The optimization model forces an increase in pipe size to achieve the failure frequencies on the lower end of the failure frequency scale. The sharp rise seen in the lowest failure frequency range (far left) is due to the reservoir capacity reaching the 48 hour seasonal peak demand storage level. In this section, the cost sensitivity of the converged generations (above 15th generation), solution fronts, will be tested against variation in system parameters, such as pipe length, static pump head, pump failure frequency, among others, and application to real-world environmental conditions (load).

The sensitivity of the cost of a bulk water supply system to supply failure rate is an important consideration when designing a bulk supply system.
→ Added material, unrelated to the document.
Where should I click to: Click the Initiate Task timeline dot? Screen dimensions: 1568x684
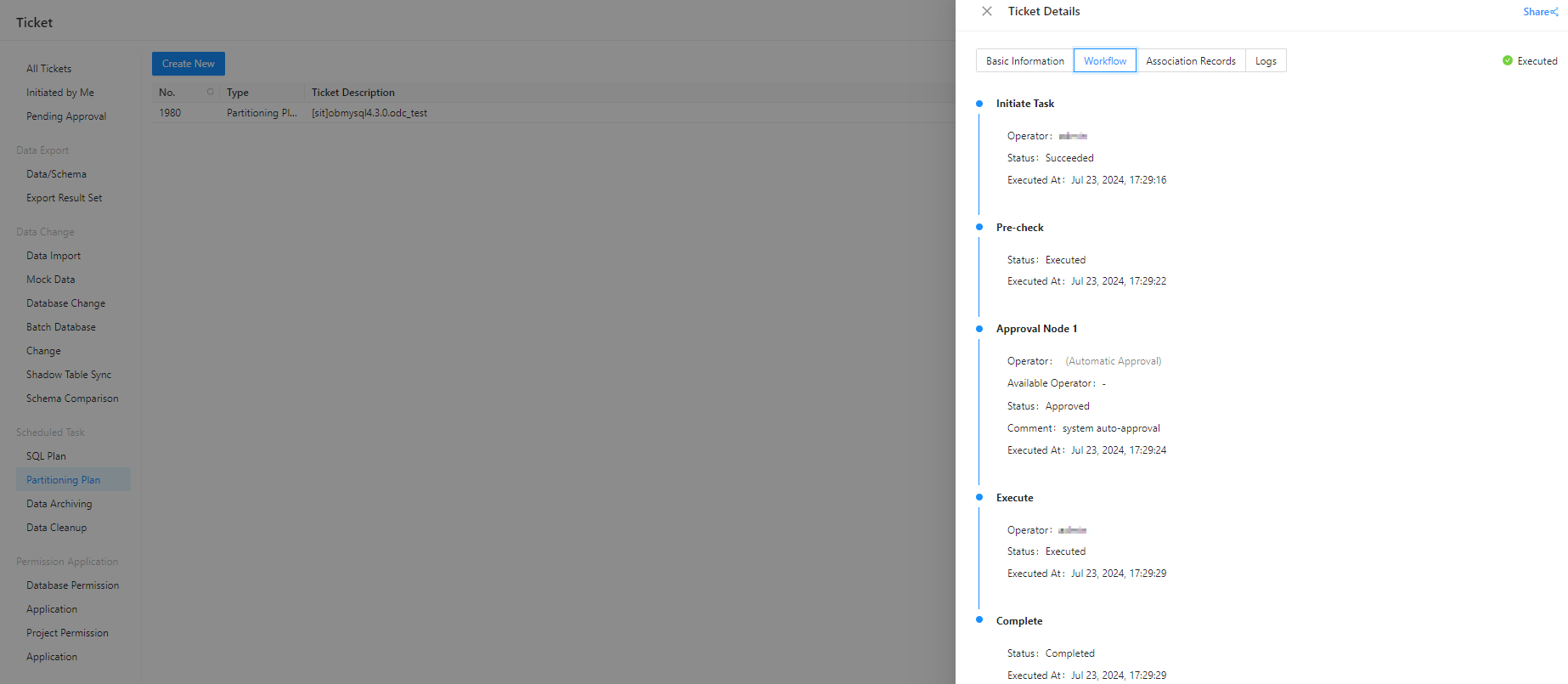click(x=979, y=104)
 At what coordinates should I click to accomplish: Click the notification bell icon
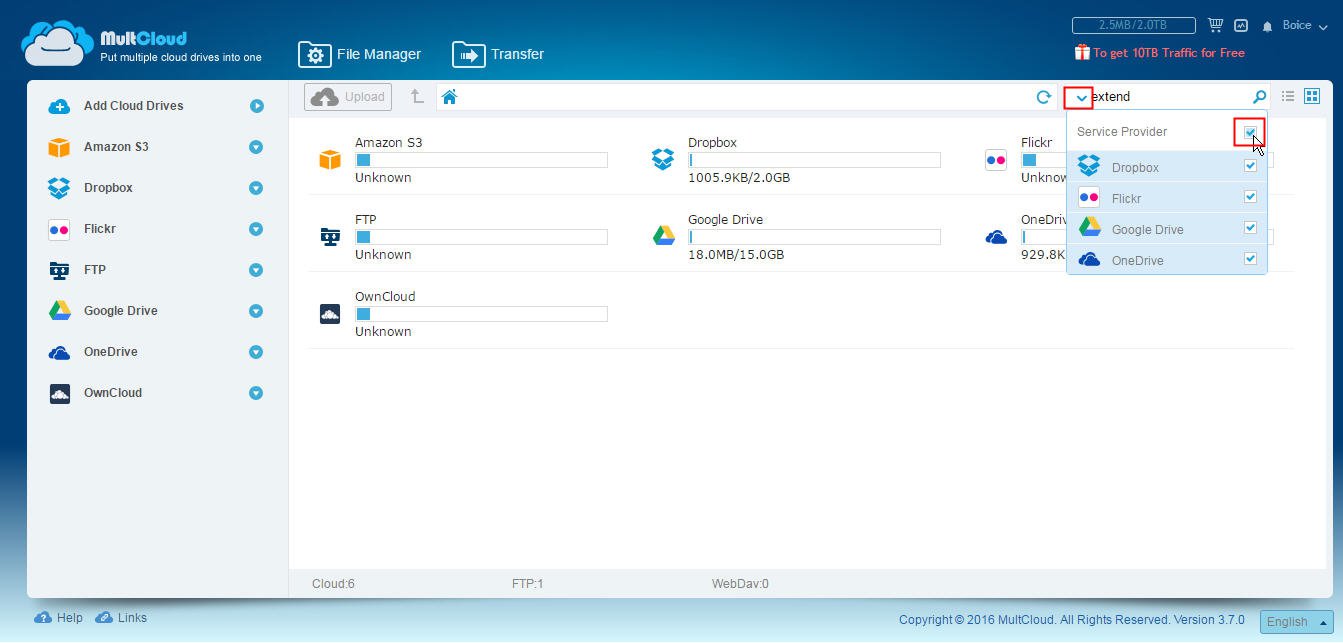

The result of this inefficiency is the ambiguity of the effect of pipe failure to. This is suggested because of the dominance of the pump failure duration influence on the model (discussed in 4.3.6) and the consequent increase in supply ratio and reservoir capacity.

This is probably due to lower frictional losses as the pipe length remains the same. The percentage of deviation from the design criterion solution for each of the system component sizes is shown in Figure 4.3.15. This key point is illustrated again in Figure 4.3.18, where the delivery ratio and reservoir capacity of the design criteria are presented for each of the sensitivity values ​​tested.

This is consistent with the previous observation of the criticality and sensitivity of supply ratio around the desired design criterion failure frequency level.

Table 4.1.2: Typical, commercially available pipe sizes employed (mm ID)

Conclusions

• Method summary
• Primary findings
• Verification of the model
• Base model
• Comparison to the Chang model and CSIR (2000) guidelines
• Sensitivity analysis
• Contributions to research
• Recommendations for future research
• Development of the current model
• Research into the optimisation approach

The baseline system to be simulated was outlined and the results of the optimization presented. The relevant results from the various applications of the developed model are presented in the following sections. The comparison between the results of the base model against the model developed by Chang.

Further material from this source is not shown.